Like pretty much every city of any size in the Northeast (and the Midwest, for that matter), my hometown of Worcester had it's share of organized crime. Cosa Nostra, it was called then, and Raymond Patriarca, who ran the Providence mob and had his hand in the Worcester mob as well, was Worcester-born.
So much so that the FBI’s Boston office, which oversees much of New England, quietly disbanded its organized crime squad recently and re-assigned agents to other priorities, according to several people familiar with the move.
The agency will still monitor any organized crime groups, as needed. But the disbandment of a unit that was largely built to target the Mafia signaled a death notice of sorts — an end of a dark era — for what was once one of the most powerful criminal organizations in the region, as well as the storied unit that was built to combat it.
“I don’t think there’s much of anything left with traditional organized crime,” said Fred Wyshak, a former federal prosecutor who won the convictions of local Italian and Irish organized crime figures, including the late former Mafia boss Francis “Cadillac Frank” Salemme, notorious gangster Stephen Flemmi, and South Boston crime boss James “Whitey” Bulger. “I think the leadership was destroyed and nobody really has the strength to step in and fill that void. I don’t think there’s a lot of desire to do so.” (Source: Boston Globe)
That these ruthless hoods are out of business is certainly for the better. While they were in their shoot-'em-up prime, there were plenty of stories in The Globe about cold blooded mob hits - often in broad daylight- and about mysterious disappearances.
Organized crime may be romantic when the bad guys are played by Robert DeNiro and Al Pacino.
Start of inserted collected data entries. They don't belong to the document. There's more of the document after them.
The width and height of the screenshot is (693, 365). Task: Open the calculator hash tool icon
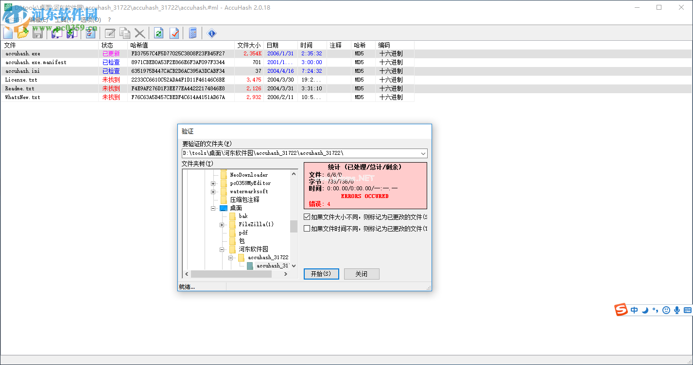193,33
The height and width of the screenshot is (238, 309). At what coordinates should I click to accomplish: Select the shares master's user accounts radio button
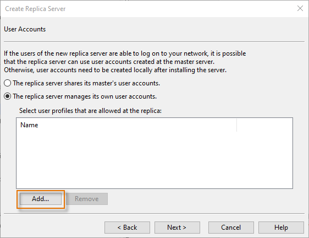pos(8,83)

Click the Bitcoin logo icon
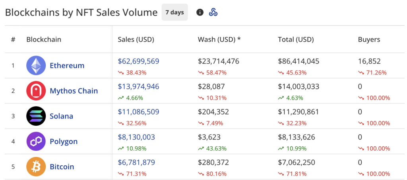[x=36, y=167]
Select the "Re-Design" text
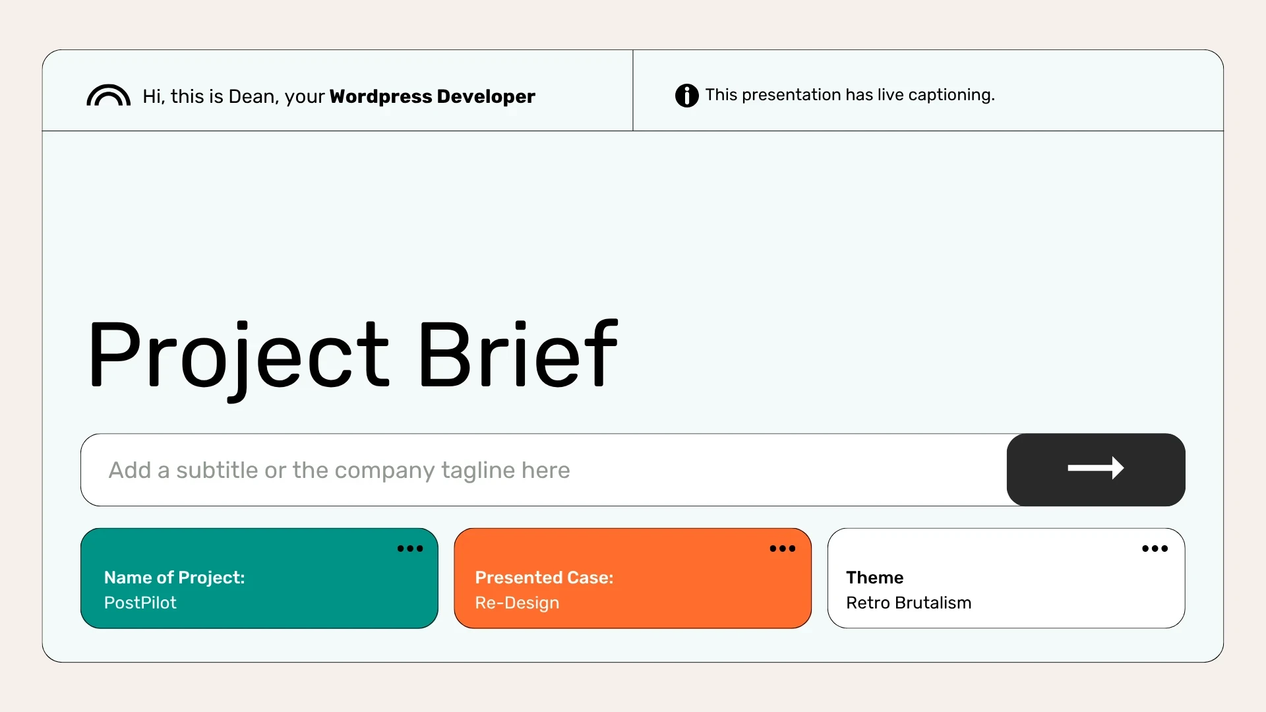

It may provide some comic relief like the episode of The Sopranos when Christopher Moltisanti and Paulie Walnuts are stranded overnight in the NJ Pine Barrens with nothing to eat but the dried up contents of a ketchup packet, found in the glove compartment.
But in real life, organized crime is bloody, violent, sickening, and really, really stupid.
And there's no forgetting that some of G-men in the local Boston FBI office were pretty much running a Whitey Bulger protection racket out of said office. (FBI Agent John "Zip" Connolly went to prison for his involvement. He had, like Whitey, grown up in South Boston. And, hey, what are friends for?)
In any event, it's good to see that the FBI will be focusing on terrorism, cybercrime, and other dangers that are clearer and more present than the old school mob. After all:
...the New England Mafia is now “a shell of itself,” said Steve Johnson, a retired Massachusetts State Police detective lieutenant and longtime organized crime investigator.
“It’s mostly figurehead people and wannabes ... people pretending they are doing their best Sopranos act,” he said. “It’s mostly just in name. They are certainly not what they used to be.”